Remove Alcohol/Drugs
Any time I’ve been in trouble in my life, alcohol has been involved. I don’t particularly enjoy it, so I stopped drinking for the sake of it to conform on nights out with mates. Same with recreational drugs. Always felt depressed for days after using them, effected my focus, routine etc. so I cut them out entirely. Still use PEDs as you know but limited my use on them in comparison to my old cycles and took more of a longevity based approach.
Prioritise Sleep
I was bad for staying up until all hours. I’d wake up at the last minute in the morning and feel really tired.
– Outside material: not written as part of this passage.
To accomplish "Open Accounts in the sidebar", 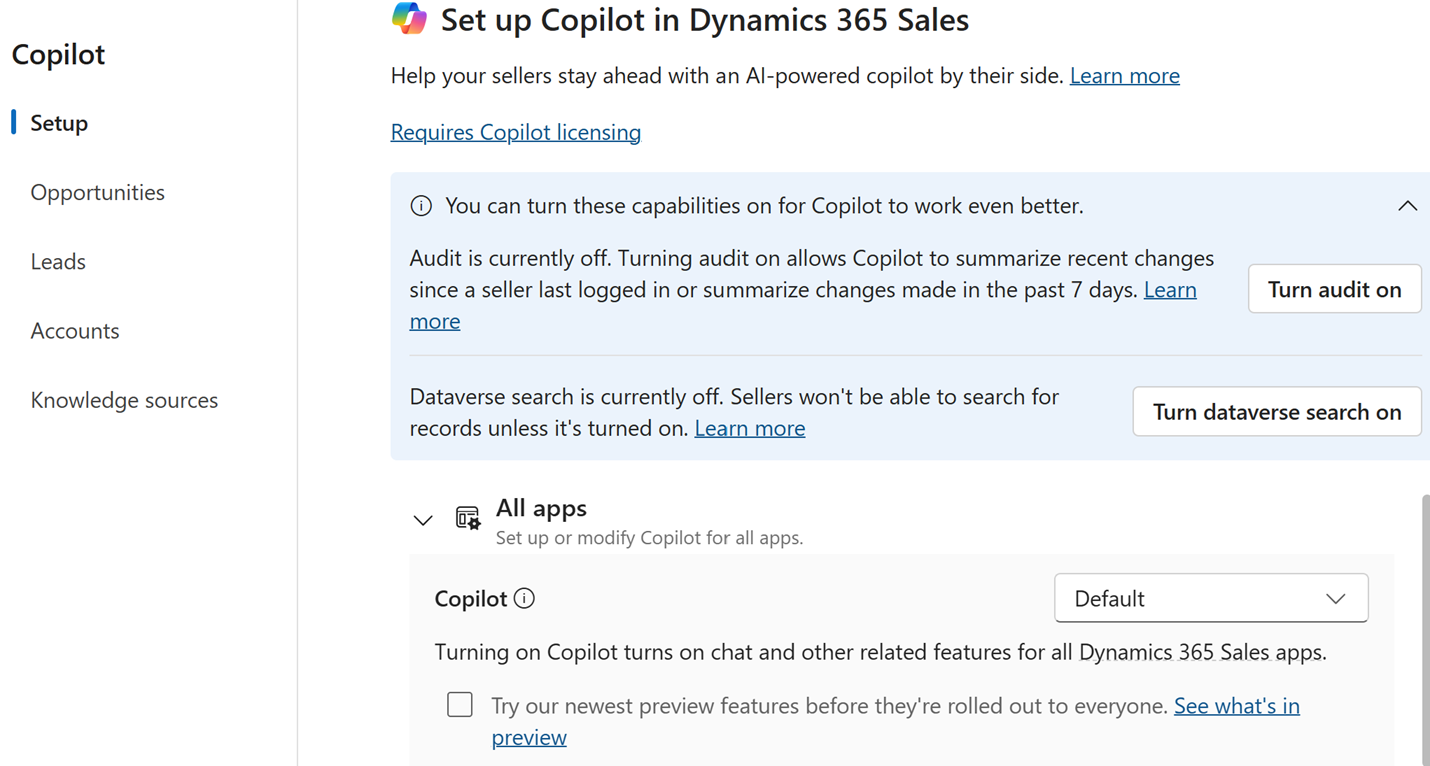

I’ve established a bit of a sleep routine and try to get to bed earlier, reduce my screen time, make sure the room is cool and dark, minimise background noise and it generally helps with sleep quality. I wake up 30 minutes earlier and try to be a bit more productive and make a nice breakfast to give myself the best start to the day.
I’m probably forgetting a couple of points which I’ll edit in later, but the result of doing this is I have more energy, I’m engaging with less useless/negative media, I feel fitter and healthier, I’m getting more done and I’m not letting issues and problems fester and grow. All small changes but combined they’ve made a good difference to how I think and how I feel.